Un robot fossile che cammina: è già realtà!

by Huro
robot fossile che cammina

Con le impronte ed il fossile di un animale di 300 milioni di anni fa, gli scienziati dell’EPFL e dell’Humboldt-Universität zu Berlin sono riusciti ad identificare le andature più probabili degli animali estinti. Hanno infatti progettato un robot fossile che cammina, quindi in grado di ricreare una normale passeggiata di un animale estinto. Tale studio ha lo scopo di aiutare i ricercatori a capire meglio come la locomozione dei vertebrati si sia evoluta nel tempo.

Usando lo scheletro fossilizzato e le orme dell’Orobates pabsti – un vertebrato che, sull’albero evolutivo, si posiziona tra gli anfibi ed i rettili mammiferi – gli scienziati hanno creato varie simulazioni al computer ed un vero e proprio robot. Basandosi su studi sperimentali su quattro specie viventi di anfibi e rettili, hanno usato questi strumenti per valutare quanto fossero plausibili i diversi modi di camminare per l’animale fossilizzato.
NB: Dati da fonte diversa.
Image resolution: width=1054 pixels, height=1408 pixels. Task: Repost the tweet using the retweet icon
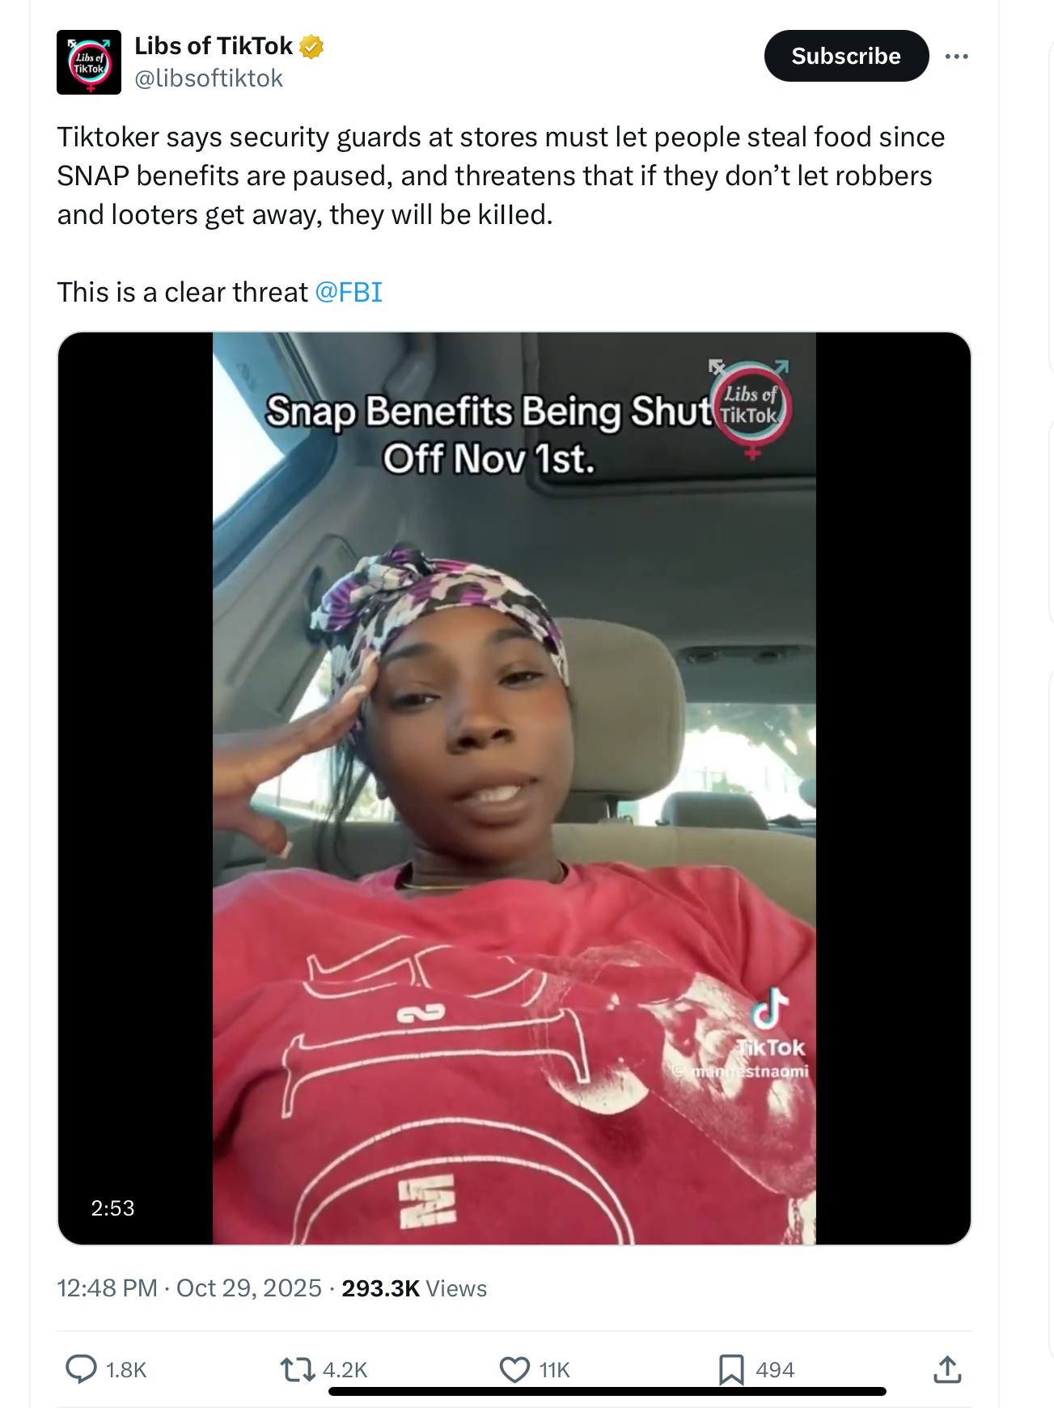click(x=297, y=1369)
Parola agli scienziati che hanno creato un robot fossile che cammina

“Orobates è un candidato ideale per capire come si sono evoluti i vertebrati terrestri. Questo animale si formò da uova deposte sulla terra e divenne indipendente dall’acqua”, dice John Nyakatura, professore alla Humboldt-Universität. Inoltre, Orobates è il vertebrato più antico conosciuto al quale gli scienziati sono stati in grado di collegare un fossile con le sue impronte. “Questa combinazione è ciò che ci ha permesso di realizzare il nostro studio, che apre la strada a replicare l’impresa con altri animali fossilizzati”, dice il professore di NCCR Robotics Auke Ijspeert.

Per capire meglio come gli Orobati camminassero, gli scienziati di Humboldt-Universität hanno sviluppato un modello digitale del suo scheletro. Tutto ciò basandosi sul fossile dell’animale e sulla biomeccanica degli animali moderni con posizioni tentacolari. Poi lo hanno utilizzato per eseguire la prima simulazione cinematica al computer del robot fossile che cammina. Questa si concentra sui movimenti e identifica le andature in cui le ossa dell’animale non si scontrano o escono dalle loro articolazioni. Lo studio conclude che la locomozione avanzata, come negli Orobati, potrebbe essersi evoluta prima che vivesse l’antenato comune di rettili e mammiferi. Il nuovo approccio sviluppato per questo studio può essere applicato da altri scienziati nel loro lavoro. Inoltre potrebbe essere modificato per studiare altre transizioni evolutive, come le origini del volo o le andature galoppanti nei mammiferi.